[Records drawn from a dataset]
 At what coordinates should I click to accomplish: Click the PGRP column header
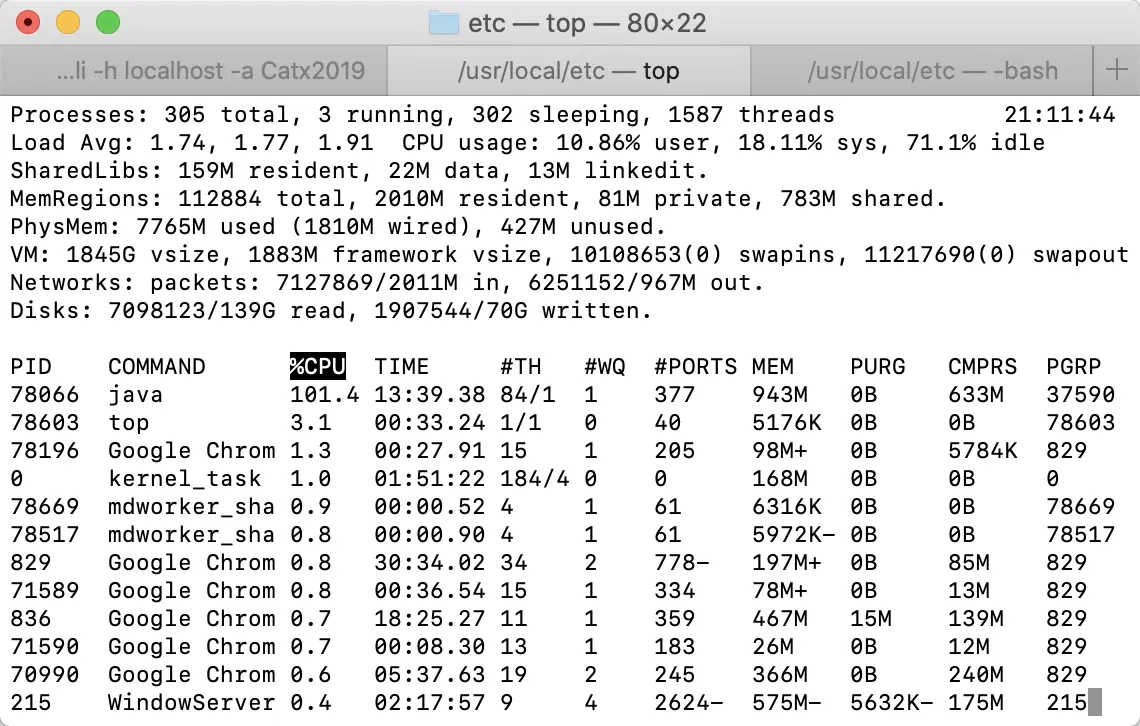coord(1073,366)
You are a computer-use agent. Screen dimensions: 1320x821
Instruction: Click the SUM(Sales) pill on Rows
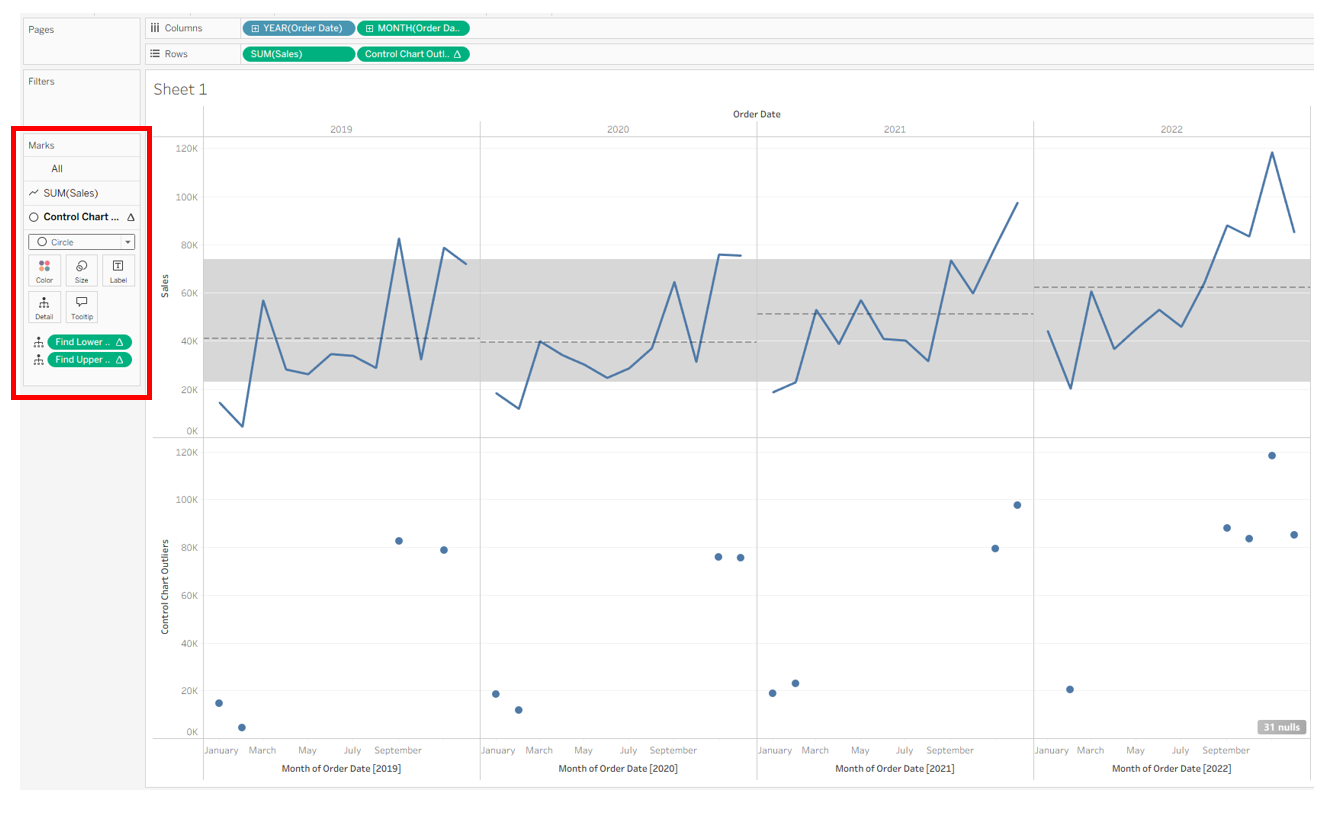coord(298,54)
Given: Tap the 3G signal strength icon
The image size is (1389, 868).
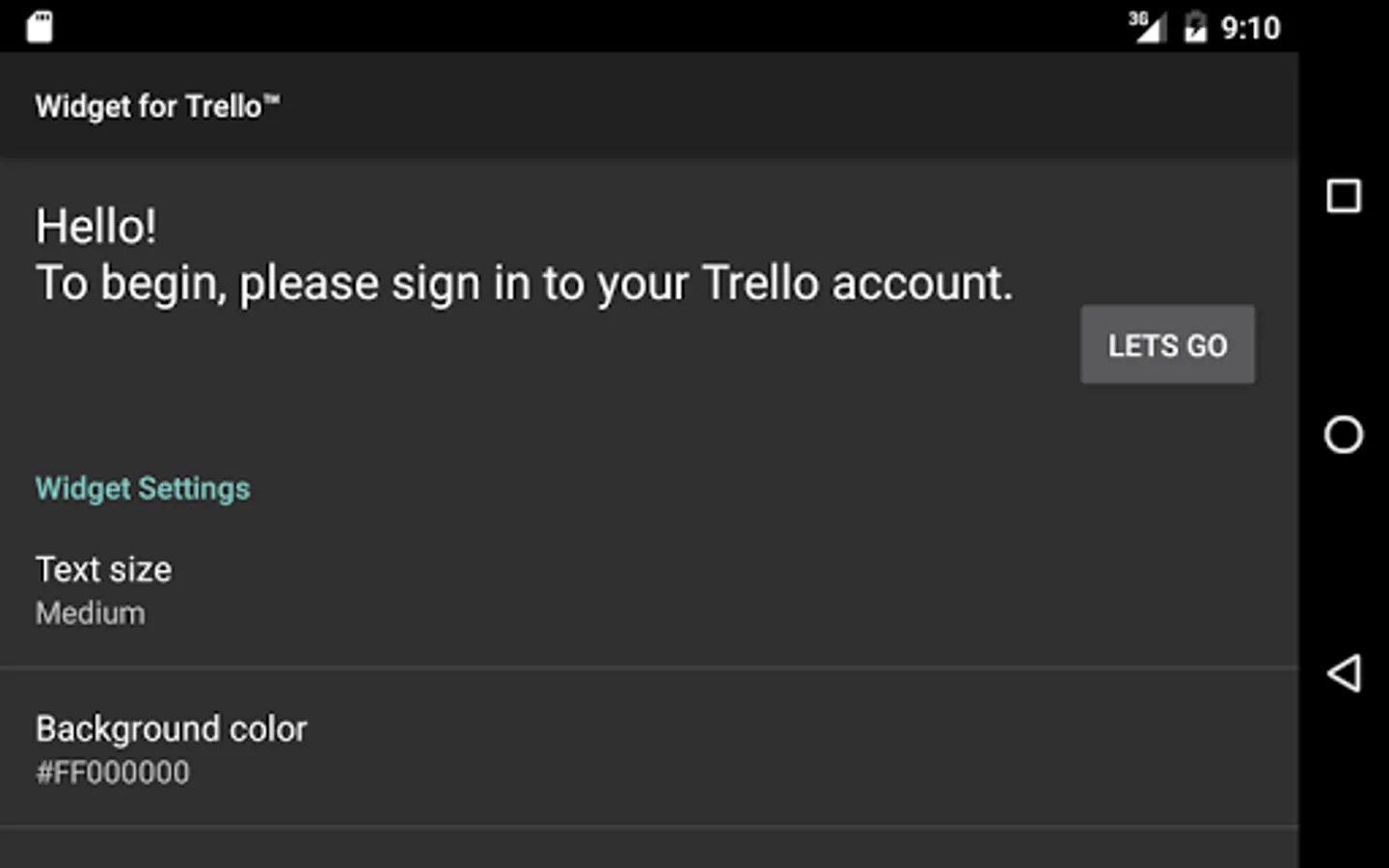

## Work required
Set down the entries exactly as they appear, with every picture left out.

## Output for this exercise
 At what coordinates should I click to accomplish: Click the PGRP column header
coord(1073,366)
You are a computer-use agent. Screen dimensions: 1320x821
Instruction: Click the SUM(Sales) pill on Rows
coord(298,54)
Given: Tap the 3G signal strength icon
The image size is (1389, 868).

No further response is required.